• _WHAT TO DO_:
Using the listing below, keep only the lines with the word "computer" and copy them.
== Segment start ==
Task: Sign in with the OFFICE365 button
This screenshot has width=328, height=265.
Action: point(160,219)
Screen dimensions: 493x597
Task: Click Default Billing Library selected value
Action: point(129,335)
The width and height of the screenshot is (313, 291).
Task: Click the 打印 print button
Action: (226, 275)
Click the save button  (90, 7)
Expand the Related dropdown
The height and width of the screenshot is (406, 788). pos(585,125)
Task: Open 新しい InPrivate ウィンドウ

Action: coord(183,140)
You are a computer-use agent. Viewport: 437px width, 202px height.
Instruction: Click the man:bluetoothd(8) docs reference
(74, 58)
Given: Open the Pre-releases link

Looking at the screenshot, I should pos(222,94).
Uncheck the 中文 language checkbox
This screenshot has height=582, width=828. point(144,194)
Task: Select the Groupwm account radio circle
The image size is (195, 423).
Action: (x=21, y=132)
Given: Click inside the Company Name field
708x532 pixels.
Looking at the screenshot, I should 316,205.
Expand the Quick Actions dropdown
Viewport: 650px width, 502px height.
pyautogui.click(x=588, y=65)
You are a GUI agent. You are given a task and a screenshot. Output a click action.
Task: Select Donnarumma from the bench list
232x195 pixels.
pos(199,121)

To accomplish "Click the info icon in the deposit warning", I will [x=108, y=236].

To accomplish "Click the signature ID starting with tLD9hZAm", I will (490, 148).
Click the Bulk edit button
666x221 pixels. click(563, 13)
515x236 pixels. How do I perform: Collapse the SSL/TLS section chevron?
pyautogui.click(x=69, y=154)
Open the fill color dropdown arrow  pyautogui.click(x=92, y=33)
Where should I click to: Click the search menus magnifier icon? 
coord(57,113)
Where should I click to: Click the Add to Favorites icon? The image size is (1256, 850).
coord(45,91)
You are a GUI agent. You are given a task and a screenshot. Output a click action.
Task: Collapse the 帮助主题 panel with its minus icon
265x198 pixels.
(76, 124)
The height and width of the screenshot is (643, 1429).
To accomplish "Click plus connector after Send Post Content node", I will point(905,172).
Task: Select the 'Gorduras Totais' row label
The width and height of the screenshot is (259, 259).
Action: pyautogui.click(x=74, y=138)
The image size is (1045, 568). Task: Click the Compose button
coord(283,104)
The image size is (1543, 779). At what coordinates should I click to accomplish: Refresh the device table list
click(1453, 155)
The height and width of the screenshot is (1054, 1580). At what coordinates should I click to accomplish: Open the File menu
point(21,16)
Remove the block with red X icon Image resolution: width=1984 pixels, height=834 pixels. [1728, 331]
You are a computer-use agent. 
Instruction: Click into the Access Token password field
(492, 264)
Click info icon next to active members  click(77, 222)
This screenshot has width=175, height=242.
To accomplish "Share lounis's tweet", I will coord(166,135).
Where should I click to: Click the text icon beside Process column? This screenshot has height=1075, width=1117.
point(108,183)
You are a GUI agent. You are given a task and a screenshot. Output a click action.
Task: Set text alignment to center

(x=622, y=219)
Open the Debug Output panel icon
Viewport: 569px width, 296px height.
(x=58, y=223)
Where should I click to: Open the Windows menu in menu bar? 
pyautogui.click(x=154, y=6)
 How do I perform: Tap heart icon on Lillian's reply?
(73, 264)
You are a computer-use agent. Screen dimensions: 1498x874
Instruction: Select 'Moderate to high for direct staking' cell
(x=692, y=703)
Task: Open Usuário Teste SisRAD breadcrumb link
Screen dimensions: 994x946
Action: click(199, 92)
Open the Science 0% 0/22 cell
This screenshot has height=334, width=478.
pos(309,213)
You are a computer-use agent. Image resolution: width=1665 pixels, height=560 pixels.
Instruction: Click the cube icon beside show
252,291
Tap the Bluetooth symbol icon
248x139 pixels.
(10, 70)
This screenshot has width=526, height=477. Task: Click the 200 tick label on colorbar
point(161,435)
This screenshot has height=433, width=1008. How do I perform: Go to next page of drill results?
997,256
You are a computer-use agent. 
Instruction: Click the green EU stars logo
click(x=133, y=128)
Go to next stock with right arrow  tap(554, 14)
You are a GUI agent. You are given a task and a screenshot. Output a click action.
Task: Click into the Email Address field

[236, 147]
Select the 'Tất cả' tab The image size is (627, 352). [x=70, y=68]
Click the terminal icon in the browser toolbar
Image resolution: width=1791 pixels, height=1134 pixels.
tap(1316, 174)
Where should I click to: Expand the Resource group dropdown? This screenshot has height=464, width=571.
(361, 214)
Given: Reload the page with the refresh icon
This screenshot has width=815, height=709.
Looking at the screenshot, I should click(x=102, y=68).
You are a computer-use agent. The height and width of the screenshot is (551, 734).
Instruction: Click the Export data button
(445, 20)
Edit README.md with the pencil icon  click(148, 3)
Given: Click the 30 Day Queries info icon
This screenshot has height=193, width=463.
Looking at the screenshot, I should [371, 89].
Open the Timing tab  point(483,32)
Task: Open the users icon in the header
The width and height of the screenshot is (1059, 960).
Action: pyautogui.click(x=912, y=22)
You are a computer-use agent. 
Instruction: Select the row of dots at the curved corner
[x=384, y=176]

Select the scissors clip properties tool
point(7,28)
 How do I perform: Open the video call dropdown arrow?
== Segment end ==
• _TASK ANSWER_:
You are a computer-use agent. Viewport: 437px width, 202px height.
You are a computer-use agent. 
You are a computer-use agent. Screen dimensions: 1498x874
You are a computer-use agent. Image resolution: width=1665 pixels, height=560 pixels.
You are a computer-use agent. 
You are a computer-use agent. The height and width of the screenshot is (551, 734).
You are a computer-use agent. 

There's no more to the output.